■ Passage to read
Orwell spent most of his last two years in hospital, and died in London.
Peering through the windows at Barnhill, I wonder if he turned his chair and whatever desk or table he wrote on away from that beguiling, ever-changing view to the south, but Orwell seems like the sort of writer, the sort of man, who might have kept the view there to be looked at, and yet still never let himself be distracted by it. Anyway, apparently by this stage he was so ill he was mostly writing in bed.
We return from Jura to Islay, for an evening of stories and laughter and lots of tears. The tears were mine; Belinda had made this wonderful lasagne and Toby had produced a big bag of green chillis to spice it up, leaving the bag on the table where I could reach it too, so that we sat there, tearing these fiery little chillis up and scattering them across the lasagne before wolfing it down (everybody else was sensible and stuck with the lasagne as it was). The chillis were very strong and I tore up so many I swear my fingers turned green. The resulting dish was utterly delicious, but then – laughing so much at one point I had to wipe the tears away – I used my chilli-tearing fingers to do the wiping, which was a major mistake.

■ Source data
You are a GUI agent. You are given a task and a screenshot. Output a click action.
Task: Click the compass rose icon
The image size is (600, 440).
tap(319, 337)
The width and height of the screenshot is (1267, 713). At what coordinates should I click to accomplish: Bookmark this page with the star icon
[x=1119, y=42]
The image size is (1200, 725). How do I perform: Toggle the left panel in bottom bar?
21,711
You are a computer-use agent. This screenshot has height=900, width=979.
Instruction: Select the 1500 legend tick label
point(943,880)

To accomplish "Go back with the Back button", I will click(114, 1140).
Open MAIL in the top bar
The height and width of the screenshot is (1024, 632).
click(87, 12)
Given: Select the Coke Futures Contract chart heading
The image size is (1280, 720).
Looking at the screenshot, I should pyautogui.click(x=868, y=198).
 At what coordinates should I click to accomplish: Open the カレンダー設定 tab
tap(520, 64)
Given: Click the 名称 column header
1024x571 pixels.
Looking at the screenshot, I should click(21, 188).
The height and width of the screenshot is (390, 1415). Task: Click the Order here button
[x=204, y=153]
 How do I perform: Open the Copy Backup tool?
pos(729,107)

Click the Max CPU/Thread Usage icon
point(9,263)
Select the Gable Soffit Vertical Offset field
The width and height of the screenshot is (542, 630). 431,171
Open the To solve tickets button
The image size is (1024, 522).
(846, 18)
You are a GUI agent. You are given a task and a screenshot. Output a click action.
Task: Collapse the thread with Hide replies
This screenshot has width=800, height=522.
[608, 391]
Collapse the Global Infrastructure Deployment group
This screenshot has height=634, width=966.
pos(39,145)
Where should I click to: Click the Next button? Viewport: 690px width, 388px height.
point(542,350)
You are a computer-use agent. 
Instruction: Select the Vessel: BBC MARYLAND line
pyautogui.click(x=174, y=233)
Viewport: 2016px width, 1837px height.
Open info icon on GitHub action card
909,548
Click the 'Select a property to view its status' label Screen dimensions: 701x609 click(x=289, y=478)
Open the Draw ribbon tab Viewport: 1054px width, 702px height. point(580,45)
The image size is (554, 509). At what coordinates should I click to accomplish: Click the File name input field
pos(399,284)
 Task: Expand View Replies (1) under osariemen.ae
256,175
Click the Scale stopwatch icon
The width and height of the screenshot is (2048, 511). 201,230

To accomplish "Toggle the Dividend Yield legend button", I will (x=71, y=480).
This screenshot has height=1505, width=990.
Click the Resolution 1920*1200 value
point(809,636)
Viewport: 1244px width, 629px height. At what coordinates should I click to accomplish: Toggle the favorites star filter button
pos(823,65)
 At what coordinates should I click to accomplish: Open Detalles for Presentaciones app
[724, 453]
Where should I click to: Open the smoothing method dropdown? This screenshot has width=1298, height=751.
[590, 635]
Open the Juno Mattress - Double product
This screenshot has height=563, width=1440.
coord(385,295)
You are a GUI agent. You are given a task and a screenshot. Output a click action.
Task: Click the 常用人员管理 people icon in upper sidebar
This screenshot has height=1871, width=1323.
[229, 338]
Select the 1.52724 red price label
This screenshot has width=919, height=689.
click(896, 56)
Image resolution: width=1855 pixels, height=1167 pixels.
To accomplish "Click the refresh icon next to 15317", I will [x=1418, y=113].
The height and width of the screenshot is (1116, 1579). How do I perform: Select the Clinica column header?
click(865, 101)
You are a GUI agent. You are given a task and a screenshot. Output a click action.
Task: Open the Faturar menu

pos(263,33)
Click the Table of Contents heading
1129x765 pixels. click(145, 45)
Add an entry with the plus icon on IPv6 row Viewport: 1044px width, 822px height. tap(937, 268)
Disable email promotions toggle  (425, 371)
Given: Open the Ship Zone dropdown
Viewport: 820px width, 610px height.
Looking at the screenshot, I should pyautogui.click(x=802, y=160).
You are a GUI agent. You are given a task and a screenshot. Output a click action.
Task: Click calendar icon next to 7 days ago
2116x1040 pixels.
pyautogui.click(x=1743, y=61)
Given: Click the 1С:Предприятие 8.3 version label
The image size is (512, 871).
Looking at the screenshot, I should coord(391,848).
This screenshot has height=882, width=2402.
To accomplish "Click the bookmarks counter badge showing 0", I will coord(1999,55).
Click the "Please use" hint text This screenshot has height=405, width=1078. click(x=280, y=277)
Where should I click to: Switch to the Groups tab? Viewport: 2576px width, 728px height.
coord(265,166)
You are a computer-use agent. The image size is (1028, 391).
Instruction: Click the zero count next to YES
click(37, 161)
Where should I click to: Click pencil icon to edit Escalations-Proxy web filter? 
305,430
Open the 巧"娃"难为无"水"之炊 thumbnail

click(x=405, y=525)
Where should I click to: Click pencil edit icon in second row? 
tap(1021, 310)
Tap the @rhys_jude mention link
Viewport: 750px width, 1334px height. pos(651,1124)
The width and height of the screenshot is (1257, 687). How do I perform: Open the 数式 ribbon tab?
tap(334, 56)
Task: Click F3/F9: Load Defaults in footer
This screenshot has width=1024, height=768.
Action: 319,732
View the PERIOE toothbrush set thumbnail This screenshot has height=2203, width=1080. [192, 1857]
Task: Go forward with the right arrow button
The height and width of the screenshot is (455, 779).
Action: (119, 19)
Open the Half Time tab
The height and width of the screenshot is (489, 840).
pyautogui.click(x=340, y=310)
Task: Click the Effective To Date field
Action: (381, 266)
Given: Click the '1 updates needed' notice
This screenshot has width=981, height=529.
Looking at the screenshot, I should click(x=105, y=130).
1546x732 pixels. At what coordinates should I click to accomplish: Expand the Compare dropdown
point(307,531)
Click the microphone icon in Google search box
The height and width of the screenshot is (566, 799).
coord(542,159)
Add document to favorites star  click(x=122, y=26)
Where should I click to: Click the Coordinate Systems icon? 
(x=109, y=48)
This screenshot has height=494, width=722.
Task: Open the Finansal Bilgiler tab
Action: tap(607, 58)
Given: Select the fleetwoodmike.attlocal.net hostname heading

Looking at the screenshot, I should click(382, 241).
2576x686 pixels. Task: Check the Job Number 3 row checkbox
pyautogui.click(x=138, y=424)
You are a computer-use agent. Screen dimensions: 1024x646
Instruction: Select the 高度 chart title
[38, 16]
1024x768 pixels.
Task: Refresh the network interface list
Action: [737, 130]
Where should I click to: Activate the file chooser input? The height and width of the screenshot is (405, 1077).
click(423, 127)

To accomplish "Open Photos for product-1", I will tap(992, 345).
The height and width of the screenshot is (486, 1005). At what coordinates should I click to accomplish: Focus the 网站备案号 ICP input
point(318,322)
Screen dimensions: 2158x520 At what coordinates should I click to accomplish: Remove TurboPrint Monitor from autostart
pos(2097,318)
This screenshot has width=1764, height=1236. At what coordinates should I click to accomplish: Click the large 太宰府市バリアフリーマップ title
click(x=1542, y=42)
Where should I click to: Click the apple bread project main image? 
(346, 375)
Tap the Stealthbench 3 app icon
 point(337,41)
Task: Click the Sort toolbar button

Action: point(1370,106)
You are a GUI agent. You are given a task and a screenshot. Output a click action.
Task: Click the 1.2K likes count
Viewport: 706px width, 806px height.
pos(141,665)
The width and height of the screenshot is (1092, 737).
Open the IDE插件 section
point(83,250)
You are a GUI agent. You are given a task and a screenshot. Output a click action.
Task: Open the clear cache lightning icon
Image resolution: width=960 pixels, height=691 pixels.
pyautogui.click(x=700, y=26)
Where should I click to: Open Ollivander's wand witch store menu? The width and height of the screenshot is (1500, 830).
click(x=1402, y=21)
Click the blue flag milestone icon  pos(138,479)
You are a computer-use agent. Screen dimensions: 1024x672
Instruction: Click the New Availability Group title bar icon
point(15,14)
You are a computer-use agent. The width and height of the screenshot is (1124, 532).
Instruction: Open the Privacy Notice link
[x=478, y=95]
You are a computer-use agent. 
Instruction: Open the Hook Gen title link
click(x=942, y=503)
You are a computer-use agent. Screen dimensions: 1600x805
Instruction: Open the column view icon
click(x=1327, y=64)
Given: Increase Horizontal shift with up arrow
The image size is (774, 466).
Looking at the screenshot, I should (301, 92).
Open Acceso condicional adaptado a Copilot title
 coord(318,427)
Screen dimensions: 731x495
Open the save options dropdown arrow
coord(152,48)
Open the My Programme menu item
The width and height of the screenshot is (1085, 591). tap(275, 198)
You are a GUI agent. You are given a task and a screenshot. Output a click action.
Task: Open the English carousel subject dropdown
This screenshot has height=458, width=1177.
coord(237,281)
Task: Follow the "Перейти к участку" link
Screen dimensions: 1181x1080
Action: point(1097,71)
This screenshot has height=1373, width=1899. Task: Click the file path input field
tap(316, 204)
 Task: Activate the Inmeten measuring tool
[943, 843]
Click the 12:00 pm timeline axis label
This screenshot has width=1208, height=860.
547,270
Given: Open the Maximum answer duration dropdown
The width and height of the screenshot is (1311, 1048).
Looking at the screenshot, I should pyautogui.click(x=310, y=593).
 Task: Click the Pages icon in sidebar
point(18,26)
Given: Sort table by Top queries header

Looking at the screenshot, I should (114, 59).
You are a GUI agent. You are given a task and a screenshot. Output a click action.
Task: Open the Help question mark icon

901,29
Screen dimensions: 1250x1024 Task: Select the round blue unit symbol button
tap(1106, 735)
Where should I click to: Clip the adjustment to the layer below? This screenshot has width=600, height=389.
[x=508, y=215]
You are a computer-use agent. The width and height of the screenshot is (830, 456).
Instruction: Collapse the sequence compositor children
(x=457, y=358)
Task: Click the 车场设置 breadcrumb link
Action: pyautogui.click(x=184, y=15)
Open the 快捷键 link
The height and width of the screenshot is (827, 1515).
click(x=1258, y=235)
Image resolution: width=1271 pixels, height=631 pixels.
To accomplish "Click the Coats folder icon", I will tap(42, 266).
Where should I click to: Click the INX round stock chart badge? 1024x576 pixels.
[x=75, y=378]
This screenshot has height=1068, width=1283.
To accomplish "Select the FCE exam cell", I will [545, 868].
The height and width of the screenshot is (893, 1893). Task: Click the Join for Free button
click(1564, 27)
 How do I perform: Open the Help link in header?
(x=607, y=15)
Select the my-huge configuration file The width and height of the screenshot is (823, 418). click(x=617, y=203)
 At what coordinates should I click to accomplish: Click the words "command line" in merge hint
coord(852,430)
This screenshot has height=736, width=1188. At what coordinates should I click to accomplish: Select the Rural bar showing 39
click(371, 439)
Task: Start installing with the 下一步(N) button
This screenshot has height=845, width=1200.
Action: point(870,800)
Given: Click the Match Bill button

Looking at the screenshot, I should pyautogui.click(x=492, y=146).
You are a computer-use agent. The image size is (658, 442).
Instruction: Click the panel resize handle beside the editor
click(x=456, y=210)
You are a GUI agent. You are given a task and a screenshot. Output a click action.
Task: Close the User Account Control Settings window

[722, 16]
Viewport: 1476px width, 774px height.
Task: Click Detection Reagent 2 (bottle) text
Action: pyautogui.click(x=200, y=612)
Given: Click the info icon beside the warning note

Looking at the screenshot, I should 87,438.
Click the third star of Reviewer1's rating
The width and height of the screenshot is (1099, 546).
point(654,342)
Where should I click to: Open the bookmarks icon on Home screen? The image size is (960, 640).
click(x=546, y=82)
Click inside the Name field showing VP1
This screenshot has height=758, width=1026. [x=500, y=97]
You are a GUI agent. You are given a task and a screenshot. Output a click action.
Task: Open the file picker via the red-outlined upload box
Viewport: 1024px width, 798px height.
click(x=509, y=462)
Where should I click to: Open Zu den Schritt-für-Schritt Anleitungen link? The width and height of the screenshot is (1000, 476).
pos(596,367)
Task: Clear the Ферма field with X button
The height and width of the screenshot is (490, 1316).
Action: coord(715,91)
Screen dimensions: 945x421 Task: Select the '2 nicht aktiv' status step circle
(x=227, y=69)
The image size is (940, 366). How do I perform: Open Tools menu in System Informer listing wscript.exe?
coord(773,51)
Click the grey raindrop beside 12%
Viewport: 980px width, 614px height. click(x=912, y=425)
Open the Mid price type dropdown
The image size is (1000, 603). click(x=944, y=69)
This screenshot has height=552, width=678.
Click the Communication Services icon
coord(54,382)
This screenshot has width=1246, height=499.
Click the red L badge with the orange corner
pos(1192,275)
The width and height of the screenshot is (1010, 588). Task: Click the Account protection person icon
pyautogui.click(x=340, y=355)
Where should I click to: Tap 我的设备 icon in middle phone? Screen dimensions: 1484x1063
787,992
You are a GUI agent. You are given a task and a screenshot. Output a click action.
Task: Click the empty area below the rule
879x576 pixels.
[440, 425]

■ Tasks
1. Which place names appear in the Orwell passage?
2. Carry the Orwell passage on from its last sentence.
The records have nothing to do with what comes next.

■ Responses by item number
1. London, Barnhill, Jura, Islay

2.
I am convinced that the effect was so intense my eyeballs developed a sense of taste; I could taste green. My eyes streamed, my nose did too, I washed my hands, kept dabbing with a napkin, and thought of dousing my eyes with yoghurt (capsiacin, the hot stuff in chillis, is soluble in fat but not in water, so this might have worked … Complicity readers know this stuff already), but I opted for just keeping on eating even though I could hardly see for the wash of tears, and waiting for the symptoms to pass, which they did after a quarter of an hour or so.
I think it was
around here, people having been primed for how daft I can be, that the Toby’s Party/The Balcony Scene story got told.
The Toby’s Party/The Balcony Scene story.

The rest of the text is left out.